> Task goal: Copy out every record that follows, word for word.

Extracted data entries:
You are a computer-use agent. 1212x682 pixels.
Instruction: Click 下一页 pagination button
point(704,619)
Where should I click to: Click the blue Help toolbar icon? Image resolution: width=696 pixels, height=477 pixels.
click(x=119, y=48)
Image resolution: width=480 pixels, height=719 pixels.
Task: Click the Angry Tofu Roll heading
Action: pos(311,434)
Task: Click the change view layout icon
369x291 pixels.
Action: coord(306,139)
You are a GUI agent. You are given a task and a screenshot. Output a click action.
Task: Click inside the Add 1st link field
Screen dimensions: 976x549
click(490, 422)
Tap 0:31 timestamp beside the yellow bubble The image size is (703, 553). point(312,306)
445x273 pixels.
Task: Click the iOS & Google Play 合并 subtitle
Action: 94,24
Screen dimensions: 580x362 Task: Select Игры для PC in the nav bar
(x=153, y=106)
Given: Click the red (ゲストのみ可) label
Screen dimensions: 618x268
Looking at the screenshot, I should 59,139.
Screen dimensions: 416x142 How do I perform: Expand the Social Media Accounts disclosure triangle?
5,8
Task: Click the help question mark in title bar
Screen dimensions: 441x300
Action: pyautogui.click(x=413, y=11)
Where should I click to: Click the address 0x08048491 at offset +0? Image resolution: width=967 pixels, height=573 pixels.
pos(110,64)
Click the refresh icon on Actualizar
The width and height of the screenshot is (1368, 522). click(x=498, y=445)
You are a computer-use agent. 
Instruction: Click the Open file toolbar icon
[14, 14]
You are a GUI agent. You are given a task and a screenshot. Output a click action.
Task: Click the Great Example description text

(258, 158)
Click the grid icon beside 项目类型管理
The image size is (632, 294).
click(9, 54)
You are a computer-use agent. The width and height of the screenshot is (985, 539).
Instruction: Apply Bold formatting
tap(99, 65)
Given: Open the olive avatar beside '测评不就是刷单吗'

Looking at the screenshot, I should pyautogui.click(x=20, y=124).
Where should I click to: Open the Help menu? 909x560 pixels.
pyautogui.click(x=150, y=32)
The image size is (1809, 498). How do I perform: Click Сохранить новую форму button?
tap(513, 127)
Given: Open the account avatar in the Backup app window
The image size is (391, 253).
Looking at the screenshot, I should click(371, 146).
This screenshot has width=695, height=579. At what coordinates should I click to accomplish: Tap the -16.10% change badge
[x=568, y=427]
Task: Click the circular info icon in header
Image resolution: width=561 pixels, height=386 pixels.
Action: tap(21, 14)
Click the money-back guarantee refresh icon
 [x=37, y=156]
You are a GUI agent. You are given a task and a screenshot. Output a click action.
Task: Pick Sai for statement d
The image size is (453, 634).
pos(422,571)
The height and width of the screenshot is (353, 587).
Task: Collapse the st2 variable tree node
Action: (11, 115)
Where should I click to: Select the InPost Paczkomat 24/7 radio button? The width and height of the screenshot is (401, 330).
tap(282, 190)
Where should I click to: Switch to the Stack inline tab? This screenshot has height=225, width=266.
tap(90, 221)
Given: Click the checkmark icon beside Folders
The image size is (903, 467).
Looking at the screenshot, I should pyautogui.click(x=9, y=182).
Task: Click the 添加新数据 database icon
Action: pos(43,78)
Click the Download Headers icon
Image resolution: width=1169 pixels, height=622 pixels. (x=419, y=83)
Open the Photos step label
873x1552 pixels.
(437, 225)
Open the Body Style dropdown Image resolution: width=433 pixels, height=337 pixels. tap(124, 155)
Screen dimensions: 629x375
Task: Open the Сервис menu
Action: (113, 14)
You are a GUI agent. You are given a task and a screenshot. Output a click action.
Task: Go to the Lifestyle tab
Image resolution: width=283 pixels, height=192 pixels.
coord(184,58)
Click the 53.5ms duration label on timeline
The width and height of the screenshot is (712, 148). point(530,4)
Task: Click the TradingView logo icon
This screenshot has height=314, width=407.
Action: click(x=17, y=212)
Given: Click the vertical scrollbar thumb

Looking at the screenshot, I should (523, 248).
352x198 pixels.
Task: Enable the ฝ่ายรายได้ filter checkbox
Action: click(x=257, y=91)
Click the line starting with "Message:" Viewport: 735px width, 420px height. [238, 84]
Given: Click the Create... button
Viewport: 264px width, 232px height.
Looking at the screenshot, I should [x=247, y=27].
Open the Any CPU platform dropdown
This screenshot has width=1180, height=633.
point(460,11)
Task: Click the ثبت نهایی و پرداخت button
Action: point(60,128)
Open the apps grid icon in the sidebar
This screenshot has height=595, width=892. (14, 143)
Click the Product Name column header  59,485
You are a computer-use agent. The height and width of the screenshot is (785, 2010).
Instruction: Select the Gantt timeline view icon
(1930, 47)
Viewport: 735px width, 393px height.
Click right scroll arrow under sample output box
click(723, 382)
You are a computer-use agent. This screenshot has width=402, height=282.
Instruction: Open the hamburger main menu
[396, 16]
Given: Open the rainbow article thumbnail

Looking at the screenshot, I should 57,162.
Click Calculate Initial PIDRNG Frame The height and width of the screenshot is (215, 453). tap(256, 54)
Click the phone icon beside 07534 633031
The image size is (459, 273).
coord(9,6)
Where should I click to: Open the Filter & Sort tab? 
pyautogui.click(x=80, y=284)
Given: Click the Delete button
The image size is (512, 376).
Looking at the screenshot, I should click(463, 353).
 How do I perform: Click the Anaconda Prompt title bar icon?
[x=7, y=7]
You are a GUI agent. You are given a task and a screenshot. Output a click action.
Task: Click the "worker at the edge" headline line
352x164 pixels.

> Finished exercise:
You are a computer-use agent. 1212x682 pixels.
Instruction: Click 下一页 pagination button
point(704,619)
Where should I click to: Click the blue Help toolbar icon? Image resolution: width=696 pixels, height=477 pixels.
click(x=119, y=48)
Image resolution: width=480 pixels, height=719 pixels.
Task: Click the Angry Tofu Roll heading
Action: pos(311,434)
Task: Click the change view layout icon
369x291 pixels.
Action: coord(306,139)
You are a GUI agent. You are given a task and a screenshot. Output a click action.
Task: Click inside the Add 1st link field
Screen dimensions: 976x549
click(490, 422)
Tap 0:31 timestamp beside the yellow bubble The image size is (703, 553). point(312,306)
445x273 pixels.
Task: Click the iOS & Google Play 合并 subtitle
Action: 94,24
Screen dimensions: 580x362 Task: Select Игры для PC in the nav bar
(x=153, y=106)
Given: Click the red (ゲストのみ可) label
Screen dimensions: 618x268
Looking at the screenshot, I should 59,139.
Screen dimensions: 416x142 How do I perform: Expand the Social Media Accounts disclosure triangle?
5,8
Task: Click the help question mark in title bar
Screen dimensions: 441x300
Action: pyautogui.click(x=413, y=11)
Where should I click to: Click the address 0x08048491 at offset +0? Image resolution: width=967 pixels, height=573 pixels.
pos(110,64)
Click the refresh icon on Actualizar
The width and height of the screenshot is (1368, 522). click(x=498, y=445)
You are a computer-use agent. 
Instruction: Click the Open file toolbar icon
[14, 14]
You are a GUI agent. You are given a task and a screenshot. Output a click action.
Task: Click the Great Example description text

(258, 158)
Click the grid icon beside 项目类型管理
The image size is (632, 294).
click(9, 54)
You are a computer-use agent. The width and height of the screenshot is (985, 539).
Instruction: Apply Bold formatting
tap(99, 65)
Given: Open the olive avatar beside '测评不就是刷单吗'

Looking at the screenshot, I should pyautogui.click(x=20, y=124).
Where should I click to: Open the Help menu? 909x560 pixels.
pyautogui.click(x=150, y=32)
The image size is (1809, 498). How do I perform: Click Сохранить новую форму button?
tap(513, 127)
Given: Open the account avatar in the Backup app window
The image size is (391, 253).
Looking at the screenshot, I should click(371, 146).
This screenshot has width=695, height=579. At what coordinates should I click to accomplish: Tap the -16.10% change badge
[x=568, y=427]
Task: Click the circular info icon in header
Image resolution: width=561 pixels, height=386 pixels.
Action: tap(21, 14)
Click the money-back guarantee refresh icon
 [x=37, y=156]
You are a GUI agent. You are given a task and a screenshot. Output a click action.
Task: Pick Sai for statement d
The image size is (453, 634).
pos(422,571)
The height and width of the screenshot is (353, 587).
Task: Collapse the st2 variable tree node
Action: (11, 115)
Where should I click to: Select the InPost Paczkomat 24/7 radio button? The width and height of the screenshot is (401, 330).
tap(282, 190)
Where should I click to: Switch to the Stack inline tab? This screenshot has height=225, width=266.
tap(90, 221)
Given: Click the checkmark icon beside Folders
The image size is (903, 467).
Looking at the screenshot, I should pyautogui.click(x=9, y=182).
Task: Click the 添加新数据 database icon
Action: pos(43,78)
Click the Download Headers icon
Image resolution: width=1169 pixels, height=622 pixels. (x=419, y=83)
Open the Photos step label
873x1552 pixels.
(437, 225)
Open the Body Style dropdown Image resolution: width=433 pixels, height=337 pixels. tap(124, 155)
Screen dimensions: 629x375
Task: Open the Сервис menu
Action: (113, 14)
You are a GUI agent. You are given a task and a screenshot. Output a click action.
Task: Go to the Lifestyle tab
Image resolution: width=283 pixels, height=192 pixels.
coord(184,58)
Click the 53.5ms duration label on timeline
The width and height of the screenshot is (712, 148). point(530,4)
Task: Click the TradingView logo icon
This screenshot has height=314, width=407.
Action: click(x=17, y=212)
Given: Click the vertical scrollbar thumb

Looking at the screenshot, I should (523, 248).
352x198 pixels.
Task: Enable the ฝ่ายรายได้ filter checkbox
Action: click(x=257, y=91)
Click the line starting with "Message:" Viewport: 735px width, 420px height. [238, 84]
Given: Click the Create... button
Viewport: 264px width, 232px height.
Looking at the screenshot, I should [x=247, y=27].
Open the Any CPU platform dropdown
This screenshot has width=1180, height=633.
point(460,11)
Task: Click the ثبت نهایی و پرداخت button
Action: point(60,128)
Open the apps grid icon in the sidebar
This screenshot has height=595, width=892. (14, 143)
Click the Product Name column header  59,485
You are a computer-use agent. The height and width of the screenshot is (785, 2010).
Instruction: Select the Gantt timeline view icon
(1930, 47)
Viewport: 735px width, 393px height.
Click right scroll arrow under sample output box
click(723, 382)
You are a computer-use agent. This screenshot has width=402, height=282.
Instruction: Open the hamburger main menu
[396, 16]
Given: Open the rainbow article thumbnail

Looking at the screenshot, I should 57,162.
Click Calculate Initial PIDRNG Frame The height and width of the screenshot is (215, 453). tap(256, 54)
Click the phone icon beside 07534 633031
The image size is (459, 273).
coord(9,6)
Where should I click to: Open the Filter & Sort tab? 
pyautogui.click(x=80, y=284)
Given: Click the Delete button
The image size is (512, 376).
Looking at the screenshot, I should click(463, 353).
 How do I perform: Click the Anaconda Prompt title bar icon?
[x=7, y=7]
You are a GUI agent. You are given a task and a screenshot. Output a click action.
Task: Click the "worker at the edge" headline line
352x164 pixels.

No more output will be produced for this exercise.